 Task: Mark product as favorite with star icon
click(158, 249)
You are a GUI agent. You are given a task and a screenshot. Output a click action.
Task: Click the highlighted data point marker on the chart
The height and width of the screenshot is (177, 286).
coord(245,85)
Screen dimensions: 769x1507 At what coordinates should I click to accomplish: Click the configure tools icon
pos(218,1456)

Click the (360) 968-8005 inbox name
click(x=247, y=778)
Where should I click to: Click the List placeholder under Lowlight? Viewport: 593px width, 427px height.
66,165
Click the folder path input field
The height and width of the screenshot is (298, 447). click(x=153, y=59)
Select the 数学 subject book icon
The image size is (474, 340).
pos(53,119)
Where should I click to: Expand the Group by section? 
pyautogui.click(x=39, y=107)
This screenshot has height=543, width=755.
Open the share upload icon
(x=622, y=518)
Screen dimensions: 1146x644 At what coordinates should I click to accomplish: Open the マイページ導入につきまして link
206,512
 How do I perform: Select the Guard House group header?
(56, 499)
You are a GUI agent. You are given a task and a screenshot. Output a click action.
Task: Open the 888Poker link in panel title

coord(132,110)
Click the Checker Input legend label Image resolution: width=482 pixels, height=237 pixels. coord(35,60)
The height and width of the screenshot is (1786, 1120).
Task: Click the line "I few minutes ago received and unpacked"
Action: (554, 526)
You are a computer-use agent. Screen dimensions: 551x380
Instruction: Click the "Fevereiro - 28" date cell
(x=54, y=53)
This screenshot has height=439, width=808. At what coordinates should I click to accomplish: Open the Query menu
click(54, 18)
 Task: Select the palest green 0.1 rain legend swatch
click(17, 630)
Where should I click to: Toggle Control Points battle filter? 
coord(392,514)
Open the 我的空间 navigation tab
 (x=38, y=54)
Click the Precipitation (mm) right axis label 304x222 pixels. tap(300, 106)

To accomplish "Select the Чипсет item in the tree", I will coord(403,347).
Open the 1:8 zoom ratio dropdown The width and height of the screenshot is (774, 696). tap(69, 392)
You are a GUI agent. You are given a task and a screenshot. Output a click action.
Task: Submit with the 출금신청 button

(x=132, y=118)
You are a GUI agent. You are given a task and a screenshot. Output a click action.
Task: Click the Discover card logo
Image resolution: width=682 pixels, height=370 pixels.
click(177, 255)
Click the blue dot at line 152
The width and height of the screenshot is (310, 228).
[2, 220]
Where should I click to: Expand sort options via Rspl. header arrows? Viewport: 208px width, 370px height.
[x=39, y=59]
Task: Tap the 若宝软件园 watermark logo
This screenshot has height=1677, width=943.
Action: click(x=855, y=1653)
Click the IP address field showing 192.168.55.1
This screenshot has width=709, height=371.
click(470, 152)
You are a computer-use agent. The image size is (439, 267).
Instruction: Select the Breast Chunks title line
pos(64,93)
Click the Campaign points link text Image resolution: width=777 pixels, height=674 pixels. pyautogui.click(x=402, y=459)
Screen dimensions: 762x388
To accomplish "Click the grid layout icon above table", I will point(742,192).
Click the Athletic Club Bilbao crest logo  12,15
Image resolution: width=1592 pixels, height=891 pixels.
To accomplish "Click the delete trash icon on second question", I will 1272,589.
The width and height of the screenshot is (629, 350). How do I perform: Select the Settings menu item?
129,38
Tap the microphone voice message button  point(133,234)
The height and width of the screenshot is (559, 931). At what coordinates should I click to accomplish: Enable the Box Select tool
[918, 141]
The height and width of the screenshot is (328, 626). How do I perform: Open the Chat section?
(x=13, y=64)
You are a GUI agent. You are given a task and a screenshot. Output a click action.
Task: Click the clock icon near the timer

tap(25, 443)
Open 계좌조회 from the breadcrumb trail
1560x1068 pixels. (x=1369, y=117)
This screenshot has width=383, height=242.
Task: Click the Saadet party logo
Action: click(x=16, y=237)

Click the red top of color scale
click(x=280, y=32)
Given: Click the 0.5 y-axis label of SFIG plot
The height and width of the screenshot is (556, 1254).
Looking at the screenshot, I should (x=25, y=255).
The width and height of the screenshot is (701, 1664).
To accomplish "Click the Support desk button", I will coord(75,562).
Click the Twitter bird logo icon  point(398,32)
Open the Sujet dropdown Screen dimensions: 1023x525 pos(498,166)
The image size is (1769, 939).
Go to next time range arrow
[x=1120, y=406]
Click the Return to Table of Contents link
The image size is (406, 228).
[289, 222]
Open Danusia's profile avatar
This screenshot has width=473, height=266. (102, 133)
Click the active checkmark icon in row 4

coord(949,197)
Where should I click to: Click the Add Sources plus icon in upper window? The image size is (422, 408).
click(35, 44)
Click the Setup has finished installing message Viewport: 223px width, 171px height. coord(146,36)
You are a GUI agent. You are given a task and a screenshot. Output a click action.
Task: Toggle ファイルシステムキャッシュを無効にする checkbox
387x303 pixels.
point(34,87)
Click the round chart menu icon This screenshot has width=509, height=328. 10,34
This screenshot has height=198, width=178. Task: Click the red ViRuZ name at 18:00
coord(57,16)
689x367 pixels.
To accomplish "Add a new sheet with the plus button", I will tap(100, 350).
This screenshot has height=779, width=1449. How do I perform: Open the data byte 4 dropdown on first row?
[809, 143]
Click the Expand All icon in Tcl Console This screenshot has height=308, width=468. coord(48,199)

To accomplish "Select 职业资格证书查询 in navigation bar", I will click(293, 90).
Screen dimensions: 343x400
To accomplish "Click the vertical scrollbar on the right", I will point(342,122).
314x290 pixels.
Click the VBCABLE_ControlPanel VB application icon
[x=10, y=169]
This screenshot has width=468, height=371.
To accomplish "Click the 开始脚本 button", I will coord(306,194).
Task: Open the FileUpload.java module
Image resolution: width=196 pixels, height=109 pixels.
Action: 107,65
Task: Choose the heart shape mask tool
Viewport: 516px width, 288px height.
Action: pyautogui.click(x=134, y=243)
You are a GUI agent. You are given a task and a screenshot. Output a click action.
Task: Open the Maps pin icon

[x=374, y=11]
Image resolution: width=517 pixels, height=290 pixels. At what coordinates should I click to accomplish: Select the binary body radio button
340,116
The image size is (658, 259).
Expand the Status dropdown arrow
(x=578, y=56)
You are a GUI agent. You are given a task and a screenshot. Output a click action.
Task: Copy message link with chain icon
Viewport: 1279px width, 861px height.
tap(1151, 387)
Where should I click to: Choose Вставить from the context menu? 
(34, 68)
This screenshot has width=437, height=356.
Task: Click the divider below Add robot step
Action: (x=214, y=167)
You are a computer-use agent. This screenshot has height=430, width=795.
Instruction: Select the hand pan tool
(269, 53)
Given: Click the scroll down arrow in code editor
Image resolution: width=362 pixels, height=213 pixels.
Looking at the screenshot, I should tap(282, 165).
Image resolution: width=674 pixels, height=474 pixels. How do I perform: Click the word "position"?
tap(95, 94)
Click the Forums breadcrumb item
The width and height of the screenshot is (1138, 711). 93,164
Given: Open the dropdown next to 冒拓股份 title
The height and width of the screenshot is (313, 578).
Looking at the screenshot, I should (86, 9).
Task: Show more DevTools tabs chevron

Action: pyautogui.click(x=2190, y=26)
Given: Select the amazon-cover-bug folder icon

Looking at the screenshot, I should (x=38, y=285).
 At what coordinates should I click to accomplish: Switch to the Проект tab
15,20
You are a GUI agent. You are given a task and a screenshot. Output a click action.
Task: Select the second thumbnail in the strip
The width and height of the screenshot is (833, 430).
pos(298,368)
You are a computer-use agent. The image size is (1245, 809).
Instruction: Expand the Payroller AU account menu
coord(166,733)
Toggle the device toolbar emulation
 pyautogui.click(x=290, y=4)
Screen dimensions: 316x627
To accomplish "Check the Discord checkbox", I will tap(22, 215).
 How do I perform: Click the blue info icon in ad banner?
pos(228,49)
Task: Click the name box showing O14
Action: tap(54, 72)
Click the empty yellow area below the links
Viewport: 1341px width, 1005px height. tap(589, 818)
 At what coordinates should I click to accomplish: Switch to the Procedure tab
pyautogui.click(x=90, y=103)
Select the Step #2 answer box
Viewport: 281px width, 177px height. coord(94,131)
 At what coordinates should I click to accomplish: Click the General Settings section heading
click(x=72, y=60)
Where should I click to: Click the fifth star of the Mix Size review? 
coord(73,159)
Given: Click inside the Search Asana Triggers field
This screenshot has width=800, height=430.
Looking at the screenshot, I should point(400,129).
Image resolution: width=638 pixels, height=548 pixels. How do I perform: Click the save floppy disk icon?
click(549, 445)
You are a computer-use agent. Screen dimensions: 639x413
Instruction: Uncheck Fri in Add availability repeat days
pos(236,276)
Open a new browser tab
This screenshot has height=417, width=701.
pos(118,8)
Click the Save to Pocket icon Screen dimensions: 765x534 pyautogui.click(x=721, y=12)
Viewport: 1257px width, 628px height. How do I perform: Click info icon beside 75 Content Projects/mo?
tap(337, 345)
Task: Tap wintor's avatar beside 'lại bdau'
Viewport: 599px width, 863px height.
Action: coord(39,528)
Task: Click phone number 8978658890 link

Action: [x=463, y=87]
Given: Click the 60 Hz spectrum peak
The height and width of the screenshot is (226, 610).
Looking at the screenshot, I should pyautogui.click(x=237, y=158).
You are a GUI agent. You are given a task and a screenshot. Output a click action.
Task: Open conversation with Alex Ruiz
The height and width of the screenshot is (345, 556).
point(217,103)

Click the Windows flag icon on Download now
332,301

========================================================================

Copy the entries verbatim, starting at their first line and stopping after the line that contains "coord(132,110)", with both ends included.

- **Result**:
 Task: Mark product as favorite with star icon
click(158, 249)
You are a GUI agent. You are given a task and a screenshot. Output a click action.
Task: Click the highlighted data point marker on the chart
The height and width of the screenshot is (177, 286).
coord(245,85)
Screen dimensions: 769x1507 At what coordinates should I click to accomplish: Click the configure tools icon
pos(218,1456)

Click the (360) 968-8005 inbox name
click(x=247, y=778)
Where should I click to: Click the List placeholder under Lowlight? Viewport: 593px width, 427px height.
66,165
Click the folder path input field
The height and width of the screenshot is (298, 447). click(x=153, y=59)
Select the 数学 subject book icon
The image size is (474, 340).
pos(53,119)
Where should I click to: Expand the Group by section? 
pyautogui.click(x=39, y=107)
This screenshot has height=543, width=755.
Open the share upload icon
(x=622, y=518)
Screen dimensions: 1146x644 At what coordinates should I click to accomplish: Open the マイページ導入につきまして link
206,512
 How do I perform: Select the Guard House group header?
(56, 499)
You are a GUI agent. You are given a task and a screenshot. Output a click action.
Task: Open the 888Poker link in panel title

coord(132,110)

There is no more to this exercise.